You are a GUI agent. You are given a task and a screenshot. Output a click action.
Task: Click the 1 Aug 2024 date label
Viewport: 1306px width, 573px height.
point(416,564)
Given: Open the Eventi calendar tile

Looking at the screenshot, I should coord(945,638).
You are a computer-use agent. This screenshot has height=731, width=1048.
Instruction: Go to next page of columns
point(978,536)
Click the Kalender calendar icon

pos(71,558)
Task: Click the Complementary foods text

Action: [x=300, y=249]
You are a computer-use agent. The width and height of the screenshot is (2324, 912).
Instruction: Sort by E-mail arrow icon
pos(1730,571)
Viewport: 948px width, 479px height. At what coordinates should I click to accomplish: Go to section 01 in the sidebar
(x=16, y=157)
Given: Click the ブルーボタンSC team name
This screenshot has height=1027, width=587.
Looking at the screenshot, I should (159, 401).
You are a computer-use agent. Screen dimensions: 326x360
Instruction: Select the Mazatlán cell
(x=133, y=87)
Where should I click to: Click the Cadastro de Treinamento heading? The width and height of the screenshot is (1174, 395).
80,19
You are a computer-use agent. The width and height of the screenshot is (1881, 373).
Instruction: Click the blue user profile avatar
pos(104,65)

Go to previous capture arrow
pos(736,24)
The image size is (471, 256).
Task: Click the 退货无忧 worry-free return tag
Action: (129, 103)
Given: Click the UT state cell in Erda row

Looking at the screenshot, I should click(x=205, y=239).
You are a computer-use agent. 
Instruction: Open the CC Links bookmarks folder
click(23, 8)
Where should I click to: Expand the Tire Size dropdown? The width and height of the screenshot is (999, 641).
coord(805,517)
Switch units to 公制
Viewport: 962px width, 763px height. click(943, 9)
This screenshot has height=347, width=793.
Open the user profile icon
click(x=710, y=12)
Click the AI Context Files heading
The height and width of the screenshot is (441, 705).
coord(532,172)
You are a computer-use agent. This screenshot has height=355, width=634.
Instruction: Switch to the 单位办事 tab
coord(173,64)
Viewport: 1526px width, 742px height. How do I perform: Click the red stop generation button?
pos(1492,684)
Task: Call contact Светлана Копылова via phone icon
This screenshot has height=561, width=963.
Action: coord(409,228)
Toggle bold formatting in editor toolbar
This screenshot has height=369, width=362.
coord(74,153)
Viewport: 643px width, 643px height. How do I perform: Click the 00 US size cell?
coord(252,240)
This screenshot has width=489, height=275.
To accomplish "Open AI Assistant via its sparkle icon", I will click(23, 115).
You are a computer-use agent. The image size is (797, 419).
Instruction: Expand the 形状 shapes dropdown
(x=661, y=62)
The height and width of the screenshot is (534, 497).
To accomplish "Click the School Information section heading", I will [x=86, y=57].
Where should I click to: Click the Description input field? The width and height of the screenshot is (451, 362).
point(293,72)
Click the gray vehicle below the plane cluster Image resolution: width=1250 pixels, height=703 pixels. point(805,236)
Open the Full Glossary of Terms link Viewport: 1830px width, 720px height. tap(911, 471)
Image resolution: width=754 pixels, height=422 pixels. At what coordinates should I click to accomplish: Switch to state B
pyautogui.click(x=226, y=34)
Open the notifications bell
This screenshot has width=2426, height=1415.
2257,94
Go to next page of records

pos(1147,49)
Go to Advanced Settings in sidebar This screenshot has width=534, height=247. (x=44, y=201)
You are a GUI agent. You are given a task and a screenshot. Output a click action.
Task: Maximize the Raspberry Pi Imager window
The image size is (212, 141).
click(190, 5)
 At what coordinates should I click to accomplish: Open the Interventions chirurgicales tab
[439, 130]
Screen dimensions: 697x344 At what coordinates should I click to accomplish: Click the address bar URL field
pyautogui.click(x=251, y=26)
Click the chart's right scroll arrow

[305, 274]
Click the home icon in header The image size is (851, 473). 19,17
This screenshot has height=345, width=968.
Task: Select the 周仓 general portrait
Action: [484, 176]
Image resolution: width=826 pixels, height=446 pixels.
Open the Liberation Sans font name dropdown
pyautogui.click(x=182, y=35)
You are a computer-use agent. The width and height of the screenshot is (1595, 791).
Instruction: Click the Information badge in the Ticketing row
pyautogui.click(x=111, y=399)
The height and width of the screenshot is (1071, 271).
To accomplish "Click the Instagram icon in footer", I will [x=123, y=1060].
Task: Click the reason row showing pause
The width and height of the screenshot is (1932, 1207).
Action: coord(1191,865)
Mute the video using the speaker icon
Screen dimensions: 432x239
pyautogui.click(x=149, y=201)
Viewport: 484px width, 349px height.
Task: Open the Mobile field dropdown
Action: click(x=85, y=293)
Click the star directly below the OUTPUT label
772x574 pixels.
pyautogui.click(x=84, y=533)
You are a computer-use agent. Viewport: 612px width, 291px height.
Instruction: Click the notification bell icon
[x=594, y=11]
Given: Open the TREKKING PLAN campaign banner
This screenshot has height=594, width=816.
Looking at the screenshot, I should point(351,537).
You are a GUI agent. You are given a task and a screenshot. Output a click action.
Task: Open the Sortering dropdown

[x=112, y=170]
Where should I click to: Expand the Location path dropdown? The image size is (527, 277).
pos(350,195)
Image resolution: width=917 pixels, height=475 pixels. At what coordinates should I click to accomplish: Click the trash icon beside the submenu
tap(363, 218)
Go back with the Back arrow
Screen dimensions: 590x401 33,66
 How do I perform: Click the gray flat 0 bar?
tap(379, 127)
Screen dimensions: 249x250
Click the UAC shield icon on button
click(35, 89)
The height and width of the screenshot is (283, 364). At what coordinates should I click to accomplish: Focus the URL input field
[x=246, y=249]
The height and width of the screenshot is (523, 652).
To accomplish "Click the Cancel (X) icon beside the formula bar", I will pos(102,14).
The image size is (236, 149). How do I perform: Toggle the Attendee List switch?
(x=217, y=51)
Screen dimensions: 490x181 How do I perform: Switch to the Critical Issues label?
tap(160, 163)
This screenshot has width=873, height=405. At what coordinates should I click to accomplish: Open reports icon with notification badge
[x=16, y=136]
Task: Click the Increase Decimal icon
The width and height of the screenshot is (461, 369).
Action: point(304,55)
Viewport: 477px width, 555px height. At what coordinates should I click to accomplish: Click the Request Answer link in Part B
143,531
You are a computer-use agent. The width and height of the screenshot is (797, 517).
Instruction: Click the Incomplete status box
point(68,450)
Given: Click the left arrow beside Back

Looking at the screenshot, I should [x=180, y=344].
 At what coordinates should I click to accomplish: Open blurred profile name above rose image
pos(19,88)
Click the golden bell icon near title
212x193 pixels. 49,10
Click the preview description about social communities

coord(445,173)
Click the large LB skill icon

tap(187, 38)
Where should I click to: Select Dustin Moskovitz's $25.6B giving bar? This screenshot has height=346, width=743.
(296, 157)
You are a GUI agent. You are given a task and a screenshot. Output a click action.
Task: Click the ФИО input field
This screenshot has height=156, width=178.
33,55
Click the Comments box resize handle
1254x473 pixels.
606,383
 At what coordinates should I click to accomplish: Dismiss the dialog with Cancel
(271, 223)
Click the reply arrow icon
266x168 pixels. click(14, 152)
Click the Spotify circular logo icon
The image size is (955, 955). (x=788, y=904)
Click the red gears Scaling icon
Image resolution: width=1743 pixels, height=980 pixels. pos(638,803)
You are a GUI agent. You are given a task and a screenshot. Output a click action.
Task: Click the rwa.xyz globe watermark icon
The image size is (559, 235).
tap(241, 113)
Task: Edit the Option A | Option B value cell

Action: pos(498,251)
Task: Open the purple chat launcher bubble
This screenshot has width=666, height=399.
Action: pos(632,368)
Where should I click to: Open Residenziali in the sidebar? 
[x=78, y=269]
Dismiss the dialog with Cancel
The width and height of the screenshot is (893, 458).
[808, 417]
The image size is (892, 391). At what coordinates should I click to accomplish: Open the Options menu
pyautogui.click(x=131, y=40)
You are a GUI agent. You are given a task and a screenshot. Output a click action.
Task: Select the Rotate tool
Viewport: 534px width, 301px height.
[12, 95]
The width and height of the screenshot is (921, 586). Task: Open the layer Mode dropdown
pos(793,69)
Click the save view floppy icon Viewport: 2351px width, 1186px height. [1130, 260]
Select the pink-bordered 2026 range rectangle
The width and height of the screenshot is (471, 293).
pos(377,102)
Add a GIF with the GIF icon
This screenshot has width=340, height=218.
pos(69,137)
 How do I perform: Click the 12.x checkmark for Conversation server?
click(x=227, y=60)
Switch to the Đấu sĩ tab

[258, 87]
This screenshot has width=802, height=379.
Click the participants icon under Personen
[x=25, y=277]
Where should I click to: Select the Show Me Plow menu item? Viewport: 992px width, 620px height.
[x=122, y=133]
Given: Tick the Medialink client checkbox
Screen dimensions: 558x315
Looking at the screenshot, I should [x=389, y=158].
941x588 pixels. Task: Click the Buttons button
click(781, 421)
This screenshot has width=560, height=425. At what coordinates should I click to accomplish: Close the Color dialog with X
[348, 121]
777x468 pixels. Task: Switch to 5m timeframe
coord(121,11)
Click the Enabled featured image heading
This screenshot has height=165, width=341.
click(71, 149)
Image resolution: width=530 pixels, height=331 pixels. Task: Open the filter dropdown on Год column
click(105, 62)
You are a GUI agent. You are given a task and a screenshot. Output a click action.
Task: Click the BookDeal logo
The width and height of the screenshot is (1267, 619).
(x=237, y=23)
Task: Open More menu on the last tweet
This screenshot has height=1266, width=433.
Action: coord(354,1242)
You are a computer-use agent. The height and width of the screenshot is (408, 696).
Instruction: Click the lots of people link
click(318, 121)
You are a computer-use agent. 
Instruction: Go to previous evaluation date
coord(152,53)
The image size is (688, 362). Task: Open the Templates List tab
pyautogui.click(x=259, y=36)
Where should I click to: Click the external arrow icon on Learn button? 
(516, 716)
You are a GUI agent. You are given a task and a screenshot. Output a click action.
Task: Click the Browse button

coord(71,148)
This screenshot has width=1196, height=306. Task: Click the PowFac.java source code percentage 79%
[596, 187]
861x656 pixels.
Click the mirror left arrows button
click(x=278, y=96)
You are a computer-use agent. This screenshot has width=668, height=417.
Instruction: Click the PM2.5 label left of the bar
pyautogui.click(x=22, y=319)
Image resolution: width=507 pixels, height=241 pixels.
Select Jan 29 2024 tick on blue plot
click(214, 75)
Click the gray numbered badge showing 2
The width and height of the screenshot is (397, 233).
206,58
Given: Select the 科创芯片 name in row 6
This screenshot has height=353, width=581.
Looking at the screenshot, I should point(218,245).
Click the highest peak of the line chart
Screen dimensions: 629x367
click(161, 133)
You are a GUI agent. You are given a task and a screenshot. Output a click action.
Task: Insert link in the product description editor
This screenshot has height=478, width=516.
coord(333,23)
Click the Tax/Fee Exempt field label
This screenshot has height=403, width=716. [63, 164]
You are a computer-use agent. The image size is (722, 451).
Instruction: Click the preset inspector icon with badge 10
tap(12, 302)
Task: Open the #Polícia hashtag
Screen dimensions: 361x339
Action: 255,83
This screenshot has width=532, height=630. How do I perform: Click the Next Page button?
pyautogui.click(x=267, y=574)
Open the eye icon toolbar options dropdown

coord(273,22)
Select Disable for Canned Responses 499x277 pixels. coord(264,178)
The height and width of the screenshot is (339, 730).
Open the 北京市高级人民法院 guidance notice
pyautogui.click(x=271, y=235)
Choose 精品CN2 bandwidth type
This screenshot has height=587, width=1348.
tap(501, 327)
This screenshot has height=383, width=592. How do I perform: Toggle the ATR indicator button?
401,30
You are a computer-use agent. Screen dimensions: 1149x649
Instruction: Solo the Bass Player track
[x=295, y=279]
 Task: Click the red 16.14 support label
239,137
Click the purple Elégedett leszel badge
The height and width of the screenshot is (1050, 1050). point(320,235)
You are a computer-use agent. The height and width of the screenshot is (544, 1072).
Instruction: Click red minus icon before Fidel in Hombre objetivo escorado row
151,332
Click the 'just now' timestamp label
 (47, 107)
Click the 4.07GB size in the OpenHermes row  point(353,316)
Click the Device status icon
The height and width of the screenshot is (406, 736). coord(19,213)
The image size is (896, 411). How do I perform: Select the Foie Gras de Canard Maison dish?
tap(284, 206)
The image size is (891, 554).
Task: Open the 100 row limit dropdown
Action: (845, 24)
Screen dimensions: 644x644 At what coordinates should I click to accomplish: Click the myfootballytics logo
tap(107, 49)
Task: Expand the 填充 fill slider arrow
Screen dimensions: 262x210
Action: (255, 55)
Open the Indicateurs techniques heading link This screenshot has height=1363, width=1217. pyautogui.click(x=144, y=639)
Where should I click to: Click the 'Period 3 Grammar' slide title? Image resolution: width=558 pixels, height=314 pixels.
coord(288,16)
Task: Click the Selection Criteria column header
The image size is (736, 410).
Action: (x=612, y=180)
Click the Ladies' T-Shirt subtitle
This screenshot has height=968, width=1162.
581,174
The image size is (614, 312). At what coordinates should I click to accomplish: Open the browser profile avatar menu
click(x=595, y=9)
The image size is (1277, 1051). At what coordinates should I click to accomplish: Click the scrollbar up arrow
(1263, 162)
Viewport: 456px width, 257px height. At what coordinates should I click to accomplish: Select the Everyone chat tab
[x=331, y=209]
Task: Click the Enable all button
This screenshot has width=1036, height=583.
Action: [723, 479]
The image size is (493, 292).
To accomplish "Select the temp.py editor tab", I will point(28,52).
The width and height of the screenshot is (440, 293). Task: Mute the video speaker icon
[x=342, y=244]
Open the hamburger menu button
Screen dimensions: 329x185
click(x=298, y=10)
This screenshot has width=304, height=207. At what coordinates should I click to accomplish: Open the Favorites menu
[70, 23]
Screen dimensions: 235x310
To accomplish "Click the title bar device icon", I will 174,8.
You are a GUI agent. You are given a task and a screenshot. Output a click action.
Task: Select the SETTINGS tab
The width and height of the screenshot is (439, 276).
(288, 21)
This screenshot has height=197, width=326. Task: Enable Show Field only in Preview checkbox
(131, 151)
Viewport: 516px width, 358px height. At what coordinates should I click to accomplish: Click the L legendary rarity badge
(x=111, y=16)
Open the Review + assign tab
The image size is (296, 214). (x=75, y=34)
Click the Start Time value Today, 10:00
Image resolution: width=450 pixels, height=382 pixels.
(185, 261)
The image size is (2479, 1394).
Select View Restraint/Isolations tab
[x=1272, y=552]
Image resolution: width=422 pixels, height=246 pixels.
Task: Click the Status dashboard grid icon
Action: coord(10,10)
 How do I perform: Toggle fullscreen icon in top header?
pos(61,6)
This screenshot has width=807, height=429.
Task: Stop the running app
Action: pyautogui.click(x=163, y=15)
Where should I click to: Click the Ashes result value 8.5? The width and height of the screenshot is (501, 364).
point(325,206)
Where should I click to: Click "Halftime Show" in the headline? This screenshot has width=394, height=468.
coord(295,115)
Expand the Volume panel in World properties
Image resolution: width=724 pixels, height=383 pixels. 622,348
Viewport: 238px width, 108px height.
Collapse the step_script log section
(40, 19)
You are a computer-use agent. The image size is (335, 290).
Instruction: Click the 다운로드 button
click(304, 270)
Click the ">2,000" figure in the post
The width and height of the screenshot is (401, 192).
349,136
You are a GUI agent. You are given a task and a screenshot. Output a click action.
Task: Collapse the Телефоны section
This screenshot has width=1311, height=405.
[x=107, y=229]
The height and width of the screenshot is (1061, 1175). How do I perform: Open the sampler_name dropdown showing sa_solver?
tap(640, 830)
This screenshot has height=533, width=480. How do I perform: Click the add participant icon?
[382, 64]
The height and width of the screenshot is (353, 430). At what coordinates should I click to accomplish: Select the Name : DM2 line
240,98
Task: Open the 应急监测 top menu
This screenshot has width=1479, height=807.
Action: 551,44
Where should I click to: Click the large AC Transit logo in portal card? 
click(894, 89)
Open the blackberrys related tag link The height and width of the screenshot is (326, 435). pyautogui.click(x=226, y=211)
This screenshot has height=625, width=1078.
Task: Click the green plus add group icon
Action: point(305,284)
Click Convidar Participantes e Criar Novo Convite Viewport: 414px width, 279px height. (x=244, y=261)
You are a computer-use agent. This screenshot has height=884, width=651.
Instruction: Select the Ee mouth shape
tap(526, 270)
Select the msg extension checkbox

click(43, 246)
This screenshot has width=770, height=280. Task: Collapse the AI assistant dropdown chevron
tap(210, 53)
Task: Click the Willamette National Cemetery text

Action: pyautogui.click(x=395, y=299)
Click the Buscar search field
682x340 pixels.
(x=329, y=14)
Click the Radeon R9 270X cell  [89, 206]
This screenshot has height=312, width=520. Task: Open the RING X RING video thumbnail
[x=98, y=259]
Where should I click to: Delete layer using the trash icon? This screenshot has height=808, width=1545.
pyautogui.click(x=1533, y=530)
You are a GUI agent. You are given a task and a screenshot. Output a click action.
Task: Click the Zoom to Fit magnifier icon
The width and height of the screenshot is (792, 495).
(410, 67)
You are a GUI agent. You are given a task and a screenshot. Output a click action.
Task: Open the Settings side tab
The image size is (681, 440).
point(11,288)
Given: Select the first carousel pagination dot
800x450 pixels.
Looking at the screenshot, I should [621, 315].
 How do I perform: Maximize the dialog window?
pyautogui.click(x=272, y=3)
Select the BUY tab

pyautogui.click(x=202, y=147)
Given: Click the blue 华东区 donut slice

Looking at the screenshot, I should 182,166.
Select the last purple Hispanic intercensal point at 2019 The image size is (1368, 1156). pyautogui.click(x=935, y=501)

## ABOUT THIS TASK
In the entries above, how many lines hold the word "last"? State the number and nothing else.

## SOLVED PROBLEM
2